Javier había conseguido
finalmente aplazar la reunión hasta el siguiente día y decidió volver a casa
antes de lo habitual para prepararla allí en lugar de en la oficina, siempre
más bulliciosa y propensa a distracciones. Al entrar en la casa, nada más abrir
la puerta, sintió en el ambiente un aroma propicio a puchero. Ya tenía hambre,
y por un momento sopesó la posibilidad de que Ángela estuviera guisando un
cocido, uno de sus platos predilectos. Sin embargo, percibió que el olor
provenía de la ventana abierta de su dormitorio, entrometiéndose en todas
partes como una niebla invisible. Dejó el maletín del portátil encima de la
mesa del comedor y se dirigió hacia su habitación. Ella se encontraba allí,
sentada a los pies de la cama, con las manos sobre las rodillas, mirando la
punta de sus zapatos de tacón azul, ésos que tan poco apreciaba él, le
incomodaba sentirse de menor estatura que su esposa. A su lado descansaban volcadas
dos maletas grandes de ruedas y una bolsa de deportes hinchada como un globo
deforme. Ángela levantó la cabeza y mantuvo los ojos cerrados unos segundos. Él
se acercó a la ventana y la cerró. Cesó súbitamente el sonido de la olla a
presión que trepaba como una araña desde los pisos inferiores y se introducía
en su habitación. Ella se levantó y se alisó con las dos manos la falda. Miró
el reloj.
−No creía que al final lo fueras a hacer–dijo él empujando contra la frente las gafas con el índice.
Volvió a interrogar
el reloj y puso en pie las dos maletas. Agarró las asas hasta que los nudillos
se le empalidecieron. Javier se acercó hacia ella y se sentó en la cama, en el
lugar que había ocupado Ángela hacía unos instantes. Las manos de ella se
relajaron y se mordió la cara interna de los carrillos. Volvió a sentarse a un
metro de donde se había situado él.
−Aún tengo más cosas ahí –dijo
señalando con la barbilla el armario empotrado.

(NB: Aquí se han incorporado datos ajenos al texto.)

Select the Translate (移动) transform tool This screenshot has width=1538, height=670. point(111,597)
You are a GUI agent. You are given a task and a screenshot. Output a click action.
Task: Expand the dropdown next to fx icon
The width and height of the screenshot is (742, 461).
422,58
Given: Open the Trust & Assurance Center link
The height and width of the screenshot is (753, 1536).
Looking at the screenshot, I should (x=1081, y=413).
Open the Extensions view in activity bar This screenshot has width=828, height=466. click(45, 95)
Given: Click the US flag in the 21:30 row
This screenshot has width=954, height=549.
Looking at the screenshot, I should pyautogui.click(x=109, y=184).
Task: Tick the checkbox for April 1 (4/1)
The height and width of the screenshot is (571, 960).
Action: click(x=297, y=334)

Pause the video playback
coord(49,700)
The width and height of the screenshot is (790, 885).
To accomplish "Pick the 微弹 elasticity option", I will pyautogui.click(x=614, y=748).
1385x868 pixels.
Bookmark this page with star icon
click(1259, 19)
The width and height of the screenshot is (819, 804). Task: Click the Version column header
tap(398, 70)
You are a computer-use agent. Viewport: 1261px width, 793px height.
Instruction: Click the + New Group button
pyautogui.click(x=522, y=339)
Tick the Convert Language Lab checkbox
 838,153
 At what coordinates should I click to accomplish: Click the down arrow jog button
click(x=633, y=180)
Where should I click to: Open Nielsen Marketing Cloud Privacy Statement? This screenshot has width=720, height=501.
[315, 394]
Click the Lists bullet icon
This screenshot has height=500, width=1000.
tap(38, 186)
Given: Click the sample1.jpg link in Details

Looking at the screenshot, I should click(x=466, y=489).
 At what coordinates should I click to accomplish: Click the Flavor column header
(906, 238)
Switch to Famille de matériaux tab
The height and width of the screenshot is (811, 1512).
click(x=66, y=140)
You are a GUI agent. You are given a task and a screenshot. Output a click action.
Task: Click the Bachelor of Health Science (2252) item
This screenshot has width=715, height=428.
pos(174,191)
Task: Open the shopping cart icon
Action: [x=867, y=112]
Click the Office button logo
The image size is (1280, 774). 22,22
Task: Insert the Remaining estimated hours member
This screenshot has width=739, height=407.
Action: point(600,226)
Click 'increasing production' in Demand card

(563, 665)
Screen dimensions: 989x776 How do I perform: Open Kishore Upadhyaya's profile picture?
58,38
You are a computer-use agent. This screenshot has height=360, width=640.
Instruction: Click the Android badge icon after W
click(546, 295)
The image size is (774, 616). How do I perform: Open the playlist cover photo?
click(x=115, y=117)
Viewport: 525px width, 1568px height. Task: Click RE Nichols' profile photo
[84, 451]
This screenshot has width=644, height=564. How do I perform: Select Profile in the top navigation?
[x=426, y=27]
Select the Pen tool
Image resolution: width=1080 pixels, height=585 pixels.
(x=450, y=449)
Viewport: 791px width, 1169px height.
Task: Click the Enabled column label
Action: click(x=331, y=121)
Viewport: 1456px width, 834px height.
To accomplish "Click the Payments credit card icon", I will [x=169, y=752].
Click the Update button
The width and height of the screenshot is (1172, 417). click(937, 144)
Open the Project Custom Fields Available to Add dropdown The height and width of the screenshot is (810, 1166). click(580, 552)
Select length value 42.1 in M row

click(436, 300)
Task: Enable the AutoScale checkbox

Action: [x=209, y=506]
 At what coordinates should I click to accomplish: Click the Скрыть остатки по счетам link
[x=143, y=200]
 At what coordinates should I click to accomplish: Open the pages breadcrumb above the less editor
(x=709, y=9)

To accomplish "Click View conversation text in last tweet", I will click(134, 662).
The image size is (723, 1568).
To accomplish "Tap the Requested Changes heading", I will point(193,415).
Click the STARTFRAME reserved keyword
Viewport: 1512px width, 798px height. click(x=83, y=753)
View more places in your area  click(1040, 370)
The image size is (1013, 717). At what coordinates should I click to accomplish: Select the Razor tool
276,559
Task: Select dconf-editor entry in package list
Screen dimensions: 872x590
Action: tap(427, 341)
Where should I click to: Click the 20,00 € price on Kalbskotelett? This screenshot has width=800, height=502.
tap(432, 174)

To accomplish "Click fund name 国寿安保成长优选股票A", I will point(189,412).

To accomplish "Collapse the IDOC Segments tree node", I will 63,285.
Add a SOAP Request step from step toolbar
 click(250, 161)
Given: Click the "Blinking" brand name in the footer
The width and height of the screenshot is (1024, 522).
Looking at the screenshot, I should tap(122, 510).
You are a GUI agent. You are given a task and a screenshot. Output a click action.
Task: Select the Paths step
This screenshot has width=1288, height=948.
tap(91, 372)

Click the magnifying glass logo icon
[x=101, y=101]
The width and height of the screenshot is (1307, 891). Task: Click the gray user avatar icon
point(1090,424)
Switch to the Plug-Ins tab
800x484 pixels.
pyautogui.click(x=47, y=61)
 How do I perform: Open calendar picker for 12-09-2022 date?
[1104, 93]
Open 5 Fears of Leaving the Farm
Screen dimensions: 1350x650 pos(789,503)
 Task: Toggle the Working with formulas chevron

−Puedes venir cuando te venga
bien. Puedo ayudarte, si quieres.
Sonó el timbre del
telefonillo de la puerta exterior, un zumbido insistente y machacón que parecía
que se solidificaba en el aire del dormitorio. Ella levantó la cabeza y los
ojos le resbalaron hasta el reloj. El movimiento rotatorio de los dedos de su
marido captó su atención.
−¿Quieres que te lo cosa? –dijo
estirando los brazos e incorporándose.
Javier
asintió con la cabeza y ella se levantó. Se dirigió a la cómoda y abrió un
cajón, de donde sacó una bobina. Se dio la vuelta y volvió a mirar la camisa.
Él se había puesto en pie y estaba desabrochándola lentamente, con cuidado de
no hacer caer definitivamente el botón. Dejó la bobina que había cogido
inicialmente y escogió otra. Se sentaron de nuevo sobre la cama y ella comenzó
a coserlo. El timbre de la calle volvió a sonar, hasta tres veces, cada llamada
más exasperante y hastiada que la anterior, pero ninguno de los dos, de nuevo,
hizo ademán de levantarse e ir a abrir.